Ylis me dévisage un moment, doutant très logiquement de la véracité de mes paroles et s'efforçant de discerner un signe de mensonge dans mes yeux. Je soutiens sereinement ce regard jusqu'à ce qu'elle reprenne enfin:
"Supposons que ce soit vrai. Dans ce cas la Voie de Sithi n'existe pas, si je comprends bien ce que vous me dites là."
"Si par Voie vous entendez chemin tout tracé vers un avenir immuablement figé, c'est exact, elle n'existe pas. La Voie de Sithi n'est pas un destin annoncé, c'est une philosophie de vie, un code de conduite qui tend vers un but fondamental: la survie des Sindeldi."
"Alors expliquez-moi à quoi nous servons dans tout cela, la survie de notre peuple n'est pas menacée à l'heure actuelle, elle ne l'a plus été depuis l'exode."

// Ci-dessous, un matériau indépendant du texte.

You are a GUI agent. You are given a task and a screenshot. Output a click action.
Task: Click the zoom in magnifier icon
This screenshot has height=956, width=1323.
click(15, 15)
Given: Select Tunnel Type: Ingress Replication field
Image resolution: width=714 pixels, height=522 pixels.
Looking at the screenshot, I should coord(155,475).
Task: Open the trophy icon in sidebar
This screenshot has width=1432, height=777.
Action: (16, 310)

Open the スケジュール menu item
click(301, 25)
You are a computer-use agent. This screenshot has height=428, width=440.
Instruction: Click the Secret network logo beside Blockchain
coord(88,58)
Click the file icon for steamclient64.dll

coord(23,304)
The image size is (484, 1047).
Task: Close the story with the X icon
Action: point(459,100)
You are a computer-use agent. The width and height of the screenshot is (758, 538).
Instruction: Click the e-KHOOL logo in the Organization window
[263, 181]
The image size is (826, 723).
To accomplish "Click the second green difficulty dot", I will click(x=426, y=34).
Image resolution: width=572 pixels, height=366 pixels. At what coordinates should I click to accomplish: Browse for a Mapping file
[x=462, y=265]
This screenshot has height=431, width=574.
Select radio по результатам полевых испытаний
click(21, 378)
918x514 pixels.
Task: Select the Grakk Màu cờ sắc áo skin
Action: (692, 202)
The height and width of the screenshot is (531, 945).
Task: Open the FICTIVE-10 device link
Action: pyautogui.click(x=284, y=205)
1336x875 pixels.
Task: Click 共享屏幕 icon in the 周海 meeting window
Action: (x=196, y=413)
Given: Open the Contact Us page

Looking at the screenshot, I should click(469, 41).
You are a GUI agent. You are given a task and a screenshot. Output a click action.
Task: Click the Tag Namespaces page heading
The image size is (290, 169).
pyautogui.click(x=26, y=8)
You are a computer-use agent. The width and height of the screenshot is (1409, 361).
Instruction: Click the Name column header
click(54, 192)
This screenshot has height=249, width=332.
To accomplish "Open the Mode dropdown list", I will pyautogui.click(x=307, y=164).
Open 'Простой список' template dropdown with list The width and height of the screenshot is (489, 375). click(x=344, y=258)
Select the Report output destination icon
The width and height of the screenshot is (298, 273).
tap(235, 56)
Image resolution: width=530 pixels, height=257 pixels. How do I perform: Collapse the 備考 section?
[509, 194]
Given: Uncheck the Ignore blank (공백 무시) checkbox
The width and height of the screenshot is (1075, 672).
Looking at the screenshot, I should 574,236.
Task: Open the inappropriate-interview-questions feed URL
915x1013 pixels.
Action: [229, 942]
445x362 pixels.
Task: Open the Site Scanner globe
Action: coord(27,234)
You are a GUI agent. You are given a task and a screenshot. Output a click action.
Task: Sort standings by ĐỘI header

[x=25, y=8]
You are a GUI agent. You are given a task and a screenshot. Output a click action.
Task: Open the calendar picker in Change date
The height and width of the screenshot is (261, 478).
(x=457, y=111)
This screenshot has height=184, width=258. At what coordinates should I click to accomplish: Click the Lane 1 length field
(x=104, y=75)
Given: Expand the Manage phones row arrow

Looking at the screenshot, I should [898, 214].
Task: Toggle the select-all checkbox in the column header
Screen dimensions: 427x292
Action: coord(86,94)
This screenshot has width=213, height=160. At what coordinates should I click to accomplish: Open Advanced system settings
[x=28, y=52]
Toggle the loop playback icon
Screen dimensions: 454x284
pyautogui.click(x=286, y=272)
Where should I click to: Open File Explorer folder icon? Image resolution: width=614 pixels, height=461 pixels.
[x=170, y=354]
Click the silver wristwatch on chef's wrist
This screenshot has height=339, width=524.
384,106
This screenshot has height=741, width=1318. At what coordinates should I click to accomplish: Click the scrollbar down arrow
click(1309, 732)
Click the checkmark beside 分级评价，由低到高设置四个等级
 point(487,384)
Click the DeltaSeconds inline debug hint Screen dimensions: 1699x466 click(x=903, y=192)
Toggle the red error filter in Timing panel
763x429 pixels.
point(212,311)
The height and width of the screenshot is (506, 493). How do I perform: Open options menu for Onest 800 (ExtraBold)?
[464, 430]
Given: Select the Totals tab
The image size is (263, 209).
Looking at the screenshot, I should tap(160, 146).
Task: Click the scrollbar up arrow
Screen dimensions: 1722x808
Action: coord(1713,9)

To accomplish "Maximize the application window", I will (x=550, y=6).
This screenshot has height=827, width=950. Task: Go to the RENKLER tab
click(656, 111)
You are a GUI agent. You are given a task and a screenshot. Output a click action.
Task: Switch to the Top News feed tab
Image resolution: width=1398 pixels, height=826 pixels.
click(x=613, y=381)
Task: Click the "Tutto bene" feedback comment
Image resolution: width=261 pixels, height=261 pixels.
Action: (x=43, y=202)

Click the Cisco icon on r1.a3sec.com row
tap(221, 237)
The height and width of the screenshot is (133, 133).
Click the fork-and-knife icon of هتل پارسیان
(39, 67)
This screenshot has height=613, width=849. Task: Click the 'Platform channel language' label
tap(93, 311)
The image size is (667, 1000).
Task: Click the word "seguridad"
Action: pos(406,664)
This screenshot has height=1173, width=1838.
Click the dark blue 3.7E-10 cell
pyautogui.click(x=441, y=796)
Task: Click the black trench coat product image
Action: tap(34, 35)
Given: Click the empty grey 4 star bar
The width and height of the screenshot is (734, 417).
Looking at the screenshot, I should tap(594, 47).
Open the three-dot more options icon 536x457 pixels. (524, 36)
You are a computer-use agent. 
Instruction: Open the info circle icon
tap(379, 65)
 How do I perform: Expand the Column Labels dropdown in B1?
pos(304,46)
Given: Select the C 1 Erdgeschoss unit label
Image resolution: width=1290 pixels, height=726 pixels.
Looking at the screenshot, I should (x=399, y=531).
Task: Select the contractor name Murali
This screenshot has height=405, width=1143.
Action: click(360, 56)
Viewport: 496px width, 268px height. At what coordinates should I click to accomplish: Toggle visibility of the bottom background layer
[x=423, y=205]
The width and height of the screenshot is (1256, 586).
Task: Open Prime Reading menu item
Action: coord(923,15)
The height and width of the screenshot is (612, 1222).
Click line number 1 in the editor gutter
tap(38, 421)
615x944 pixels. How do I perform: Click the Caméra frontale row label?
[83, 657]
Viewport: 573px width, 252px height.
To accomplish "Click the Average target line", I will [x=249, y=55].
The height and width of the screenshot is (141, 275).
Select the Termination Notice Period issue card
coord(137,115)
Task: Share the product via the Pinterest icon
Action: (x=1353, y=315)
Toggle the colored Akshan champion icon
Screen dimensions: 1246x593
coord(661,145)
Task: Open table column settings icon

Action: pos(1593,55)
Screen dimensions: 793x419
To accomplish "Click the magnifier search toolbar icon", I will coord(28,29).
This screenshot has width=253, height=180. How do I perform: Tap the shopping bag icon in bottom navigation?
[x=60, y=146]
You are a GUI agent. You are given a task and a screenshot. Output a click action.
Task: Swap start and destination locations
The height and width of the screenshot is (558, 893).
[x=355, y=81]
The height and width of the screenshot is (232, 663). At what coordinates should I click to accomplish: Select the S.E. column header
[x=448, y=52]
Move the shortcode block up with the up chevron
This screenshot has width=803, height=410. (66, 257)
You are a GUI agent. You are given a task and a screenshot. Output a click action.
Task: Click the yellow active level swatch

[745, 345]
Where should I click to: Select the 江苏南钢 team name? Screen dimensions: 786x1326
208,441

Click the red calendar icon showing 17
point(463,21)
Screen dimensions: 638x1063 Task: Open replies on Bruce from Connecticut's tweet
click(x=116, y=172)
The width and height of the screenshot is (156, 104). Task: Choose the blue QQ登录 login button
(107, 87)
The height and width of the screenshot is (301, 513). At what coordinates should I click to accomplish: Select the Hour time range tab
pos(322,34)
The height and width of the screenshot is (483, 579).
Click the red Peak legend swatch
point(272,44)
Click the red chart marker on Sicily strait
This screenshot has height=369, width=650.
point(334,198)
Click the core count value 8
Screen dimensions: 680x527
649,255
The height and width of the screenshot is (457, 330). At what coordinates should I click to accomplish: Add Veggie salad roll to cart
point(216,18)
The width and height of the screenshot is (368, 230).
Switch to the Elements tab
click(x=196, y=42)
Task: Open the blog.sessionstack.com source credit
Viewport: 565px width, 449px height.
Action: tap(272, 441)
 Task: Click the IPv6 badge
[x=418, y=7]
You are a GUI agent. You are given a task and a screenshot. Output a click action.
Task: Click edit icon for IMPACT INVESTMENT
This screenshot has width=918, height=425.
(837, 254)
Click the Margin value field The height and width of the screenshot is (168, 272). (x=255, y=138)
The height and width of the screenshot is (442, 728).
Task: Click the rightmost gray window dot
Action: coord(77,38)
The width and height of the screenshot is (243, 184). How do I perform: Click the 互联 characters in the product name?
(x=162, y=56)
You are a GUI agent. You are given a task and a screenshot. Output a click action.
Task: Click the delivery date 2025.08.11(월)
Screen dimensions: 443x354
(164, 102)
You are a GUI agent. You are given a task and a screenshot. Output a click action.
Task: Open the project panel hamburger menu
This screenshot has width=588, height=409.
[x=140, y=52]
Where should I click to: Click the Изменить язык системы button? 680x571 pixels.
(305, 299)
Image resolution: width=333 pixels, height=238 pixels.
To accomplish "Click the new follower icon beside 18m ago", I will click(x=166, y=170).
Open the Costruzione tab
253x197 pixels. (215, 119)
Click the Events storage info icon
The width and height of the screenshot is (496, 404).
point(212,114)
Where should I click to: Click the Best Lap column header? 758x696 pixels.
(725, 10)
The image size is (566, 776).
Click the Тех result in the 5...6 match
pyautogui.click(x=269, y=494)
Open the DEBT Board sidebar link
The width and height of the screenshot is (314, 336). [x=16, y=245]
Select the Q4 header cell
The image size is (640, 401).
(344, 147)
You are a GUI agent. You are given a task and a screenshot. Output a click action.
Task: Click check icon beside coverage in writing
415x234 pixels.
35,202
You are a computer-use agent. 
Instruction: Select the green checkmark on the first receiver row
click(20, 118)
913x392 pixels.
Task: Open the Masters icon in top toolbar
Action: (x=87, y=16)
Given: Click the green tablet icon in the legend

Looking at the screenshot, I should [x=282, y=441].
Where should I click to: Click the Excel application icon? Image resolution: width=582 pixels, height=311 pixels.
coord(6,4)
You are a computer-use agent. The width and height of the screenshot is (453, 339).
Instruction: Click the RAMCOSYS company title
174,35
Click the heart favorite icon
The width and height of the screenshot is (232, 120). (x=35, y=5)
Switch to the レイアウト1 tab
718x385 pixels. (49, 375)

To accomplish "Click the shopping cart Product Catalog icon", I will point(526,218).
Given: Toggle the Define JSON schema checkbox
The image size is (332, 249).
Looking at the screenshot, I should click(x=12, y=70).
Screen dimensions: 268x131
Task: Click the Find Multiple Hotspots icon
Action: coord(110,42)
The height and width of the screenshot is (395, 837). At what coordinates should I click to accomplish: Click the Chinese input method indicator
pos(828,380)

Je hausse un sourcil incrédule et riposte du tac au tac:
"C'est ce que vous pensez? Plusieurs de nos colonies sont tombées, Tahelta elle-même a été attaquée par les forces d'Oaxaca, considérez-vous ces événements comme étant sans importance? En outre, la situation actuelle du Naora fait que certaines factions du Clergé ont le pouvoir d'isoler notre pays et ils ne se privent pas d'en abuser. Que se passera-t-il si Oaxaca décide de nous briser définitivement? Nous serons anéantis, pour la simple et bonne raison que nous serons seuls. Nous avons subi défaite sur défaite, Oaxaca a conquis de nombreux mondes, elle possède des armées immenses, est entourée d'immortels dont les seuls noms font trembler les plus braves. Et vous me dites que notre survie n'est pas en jeu?"
L'Elfe sourit finement et questionne à mi-voix:
"Et que feriez-vous pour changer cela, Messire? L'armée Sindel est aux ordres des Ithilausters, lesquels prônent une position défensive et isolée comme vous l'avez relevé. Cela restera ainsi tant qu'il n'y aura pas un souverain déterminé à la tête du Naora et, en ce qui nous concerne, notre seul espoir d'être réhabilités serait une décision royale. Sachant que le futur souverain sera nommé par le clergé, je vous laisse estimer les chances qu'il nous soit favorable et ait l'audace de se confronter aux prêtres..."
"Le clergé n'est pas le peuple Sindel, Ylis. Que le peuple nous suive et les prêtres seront forcés de s'incliner, exactement comme cela s'est produit jadis."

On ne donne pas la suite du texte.